Tuesday, April 22, 2008

Careless & thoughtless - Bank of Ireland

Did you hear about the four bank robberies that cost a bank about €500,000, but about which the bank did practically nothing? Funny enough, three of those robberies were not 'bank robberies' as such, but rather instances where officers of the bank had over €100,000 in the trunks of their cars and the money was stolen from there. And, so at ease was the bank in question that the robberies weren't even reported up the chain of command for months.

You didn't hear about that? You didn't because it didn't happen. No bank would be so lax with so much money. Yet, the Bank of Ireland is that lax with its customers' information, which they put on laptops that then get thrown in their officers' cars.
The laptops contained information about medical backgrounds, life assurance, bank account details, names and addresses of up to 10,000 Bank of Ireland customers.

The Bank of Ireland confirmed the laptops were stolen between June and October 2007. It claimed the theft was only brought to the attention of the "appropriate authorities" in the bank over the "past number of weeks".
10,000 customers' information was on those laptops, but the bank didn't consider it important enough to even notify the customers in question. "Bank of Ireland said it was planning to contact all of the customers affected". They're still "planning to contact" the customers even though the robberies occurred between 6 & 10 months ago.

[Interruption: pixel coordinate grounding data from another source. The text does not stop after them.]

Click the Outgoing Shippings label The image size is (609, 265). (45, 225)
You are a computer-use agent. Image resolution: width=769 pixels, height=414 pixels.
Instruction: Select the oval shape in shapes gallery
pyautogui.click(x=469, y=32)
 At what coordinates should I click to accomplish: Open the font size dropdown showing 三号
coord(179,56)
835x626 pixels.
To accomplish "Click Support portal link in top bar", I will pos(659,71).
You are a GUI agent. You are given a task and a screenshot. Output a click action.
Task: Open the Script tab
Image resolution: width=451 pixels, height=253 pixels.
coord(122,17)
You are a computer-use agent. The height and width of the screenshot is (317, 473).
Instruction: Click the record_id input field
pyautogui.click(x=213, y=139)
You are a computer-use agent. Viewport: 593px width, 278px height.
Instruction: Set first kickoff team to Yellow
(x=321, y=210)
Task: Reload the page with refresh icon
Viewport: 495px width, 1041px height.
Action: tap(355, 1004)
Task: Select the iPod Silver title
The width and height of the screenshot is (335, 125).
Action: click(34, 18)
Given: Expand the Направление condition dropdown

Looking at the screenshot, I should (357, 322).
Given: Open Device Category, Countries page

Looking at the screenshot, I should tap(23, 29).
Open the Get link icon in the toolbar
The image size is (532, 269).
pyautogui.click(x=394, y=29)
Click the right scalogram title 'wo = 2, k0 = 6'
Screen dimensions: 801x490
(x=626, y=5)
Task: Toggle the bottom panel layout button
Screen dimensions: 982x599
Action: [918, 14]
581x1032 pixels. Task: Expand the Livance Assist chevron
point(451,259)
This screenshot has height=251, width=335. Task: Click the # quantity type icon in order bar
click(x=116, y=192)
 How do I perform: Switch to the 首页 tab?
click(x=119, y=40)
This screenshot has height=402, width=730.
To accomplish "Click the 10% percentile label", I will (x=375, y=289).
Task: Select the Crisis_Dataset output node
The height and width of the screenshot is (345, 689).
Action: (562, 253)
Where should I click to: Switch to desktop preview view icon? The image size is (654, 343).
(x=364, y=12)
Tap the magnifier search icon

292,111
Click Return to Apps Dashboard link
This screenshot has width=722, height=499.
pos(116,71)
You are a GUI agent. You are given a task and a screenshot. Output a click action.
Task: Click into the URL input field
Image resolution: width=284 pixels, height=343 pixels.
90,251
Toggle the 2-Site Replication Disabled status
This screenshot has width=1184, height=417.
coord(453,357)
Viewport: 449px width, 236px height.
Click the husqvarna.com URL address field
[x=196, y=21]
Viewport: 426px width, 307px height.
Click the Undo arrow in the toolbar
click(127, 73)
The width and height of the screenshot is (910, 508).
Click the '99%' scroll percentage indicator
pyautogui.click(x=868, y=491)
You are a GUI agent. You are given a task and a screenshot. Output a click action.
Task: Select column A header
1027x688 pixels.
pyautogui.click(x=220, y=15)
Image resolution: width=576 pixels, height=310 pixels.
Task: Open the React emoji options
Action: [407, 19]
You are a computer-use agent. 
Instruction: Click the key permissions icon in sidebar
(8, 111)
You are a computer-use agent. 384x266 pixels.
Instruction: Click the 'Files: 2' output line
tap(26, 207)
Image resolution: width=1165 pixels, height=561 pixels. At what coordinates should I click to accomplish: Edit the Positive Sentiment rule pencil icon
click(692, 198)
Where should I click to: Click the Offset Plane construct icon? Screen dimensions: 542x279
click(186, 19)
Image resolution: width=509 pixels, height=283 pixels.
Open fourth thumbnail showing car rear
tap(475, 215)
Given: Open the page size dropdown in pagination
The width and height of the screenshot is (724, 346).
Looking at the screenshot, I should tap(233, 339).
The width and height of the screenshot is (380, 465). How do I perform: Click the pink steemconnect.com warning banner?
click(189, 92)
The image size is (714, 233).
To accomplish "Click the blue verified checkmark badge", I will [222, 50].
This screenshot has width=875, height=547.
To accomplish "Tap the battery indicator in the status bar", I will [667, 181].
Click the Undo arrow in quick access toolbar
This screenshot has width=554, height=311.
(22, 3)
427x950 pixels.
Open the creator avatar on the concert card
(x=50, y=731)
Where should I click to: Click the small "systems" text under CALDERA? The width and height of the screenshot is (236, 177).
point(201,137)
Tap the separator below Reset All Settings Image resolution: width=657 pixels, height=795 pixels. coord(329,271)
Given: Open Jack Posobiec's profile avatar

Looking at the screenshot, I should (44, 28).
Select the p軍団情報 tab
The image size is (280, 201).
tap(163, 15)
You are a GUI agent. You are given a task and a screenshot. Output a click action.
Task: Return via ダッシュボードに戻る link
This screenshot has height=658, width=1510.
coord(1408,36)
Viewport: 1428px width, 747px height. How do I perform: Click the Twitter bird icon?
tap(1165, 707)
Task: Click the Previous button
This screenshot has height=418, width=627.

Arrogance doesn't quite fit. Contempt is closer to it.

I tell you, my personal information is worth more than €50 to me as it is I'm sure to all 10,000 of those whose information was 'lost'. That values the information at over €500K, but the bank hardly gives a damn.

I'm not even sure why all this information is allowed on laptops to begin with. Why not force all their officers who travel with laptops to use secure networks rather than saving all this detail on an all-too-easily stolen laptop? Again, probably too expensive for the Bank to make such an effort.

And, you can already tell that the fall-out for the bank will be minimal.